Mothers Day is meant to give due honor to the woman who gave us birth and life. Though we often have the feeling of gratitude towards our mothers we do not confess it often. Mothers Day is celebrated to share those feeling with our mothers. To spend some time with her and make her feel special. Those staying away from mothers must express their feelings of love and gratitude by writing to them or talking over phone.
Anna Jarvis: Her Disappointment with Mothers Day Commercialisation
It is poignant to note that though Miss Anna Jarvis devoted her life for the establishment of national Mothers Day but in the end she was disappointed at the way thing turned out. She was concerned with reform, not revenue.
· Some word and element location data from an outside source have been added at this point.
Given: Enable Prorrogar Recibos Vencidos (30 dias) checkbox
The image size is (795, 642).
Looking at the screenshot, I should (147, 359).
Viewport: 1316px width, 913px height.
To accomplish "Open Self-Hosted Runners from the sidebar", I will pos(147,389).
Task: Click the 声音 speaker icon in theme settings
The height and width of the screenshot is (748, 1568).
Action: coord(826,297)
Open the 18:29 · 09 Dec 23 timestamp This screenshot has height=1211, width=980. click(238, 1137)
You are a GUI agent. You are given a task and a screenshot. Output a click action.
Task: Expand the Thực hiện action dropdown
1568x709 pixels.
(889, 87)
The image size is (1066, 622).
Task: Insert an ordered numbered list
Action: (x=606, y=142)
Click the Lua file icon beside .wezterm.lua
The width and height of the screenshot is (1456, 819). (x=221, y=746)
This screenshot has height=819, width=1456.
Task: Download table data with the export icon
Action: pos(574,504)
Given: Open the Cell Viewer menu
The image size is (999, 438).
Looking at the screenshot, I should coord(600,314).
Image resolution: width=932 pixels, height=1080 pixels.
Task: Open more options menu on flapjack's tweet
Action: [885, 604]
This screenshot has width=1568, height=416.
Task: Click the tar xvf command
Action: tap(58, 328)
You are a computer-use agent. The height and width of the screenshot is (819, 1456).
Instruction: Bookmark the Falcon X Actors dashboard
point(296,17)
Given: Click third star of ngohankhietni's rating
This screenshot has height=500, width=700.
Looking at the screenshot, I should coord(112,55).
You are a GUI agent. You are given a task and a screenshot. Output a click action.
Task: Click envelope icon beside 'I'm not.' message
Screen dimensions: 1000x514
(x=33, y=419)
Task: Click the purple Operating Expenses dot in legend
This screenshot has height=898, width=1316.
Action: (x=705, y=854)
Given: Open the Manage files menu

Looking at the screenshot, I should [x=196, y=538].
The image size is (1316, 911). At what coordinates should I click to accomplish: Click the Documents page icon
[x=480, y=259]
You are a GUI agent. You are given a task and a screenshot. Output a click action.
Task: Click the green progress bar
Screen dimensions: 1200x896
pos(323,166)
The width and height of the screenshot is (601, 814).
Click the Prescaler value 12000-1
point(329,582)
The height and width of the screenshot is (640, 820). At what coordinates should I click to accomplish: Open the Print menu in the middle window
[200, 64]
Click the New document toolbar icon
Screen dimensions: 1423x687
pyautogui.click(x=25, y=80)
She hated the commercialisation of the day, so much so that she felt sorry for ever starting the tradition of celebrating Mothers Day.
Anna died at the age of 84 on November 24, 1948. She is interred beside her mother in West Laurel Hill Cemetery in Philadelphia. On the day of her burial, bell on the Andrews Church in Grafton was tolled eighty-four times in her honor. The Anna Jarvis Birthplace Museum is located four miles south of Grafton on U.S. Route 119/250.
Anna Jarvis: Her Mother, Mrs. Ann Marie Reeves Jarvis
Mrs Anna M. Jarvis gave birth to 11 children but only four lived to adulthood. Inspite of the large family, Mrs Jarvis maintained an active life. She regularly participated in activities of the church and civic affairs. Her remarkable contribution to the society in which she lived was the formation of Mothers Day Work Clubs in the local churches. Mrs Anna Jarvis called on the women of Webster, Philippi, Pruntytown, Fetterman and Grafton to join the club and combat poor health and sanitation conditions that existed in those time in their neighbourhood and attributed to the high mortality rate of children. The clubs were highly successful and their role in tackling the local community problem was honored by all.
During the Civil Wars, Mrs Anna Jarvis urged the members of Mothers' Day Work Clubs to take a neutral stand and nurse both Union and Confederate soldiers. Near the end of the war, the Jarvis family moved to the larger town of Grafton, West Virginia.
In 1865, after the Civil War, Anna Jarvis organized a Mothers' Friendship Day at Pruntytown Courthouse. This was done to bring together soldiers and neighbors of all political beliefs. The event was a big success and came to be organised annually for several years to promote peace and friendship.
Mrs Anna Jarvis was also an active member of the church. She took charge of the primary department of the Andrews Methodist Episcopal Church school when the church was completed in 1873. For more than two decades, she taught the students of the school. Mrs Jarvis was also a renowned speaker of her times. Her lectures were quite popular in the church
After the death of her husband, Granville E. Jarvis, in 1902, Ann Marie Reeves Jarvis moved with her daughters, Anna and Lillie, to Philadelphia to live with her son, Claude. Mrs. Jarvis died at the age of 72 on May 9, 1905. She was interred in the West Laurel Hill Cemetery in Philadelphia. On the day she was laid to rest, the bell of Andrews Methodist Episcopal Church in Grafton was tolled seventy-two times in her honor.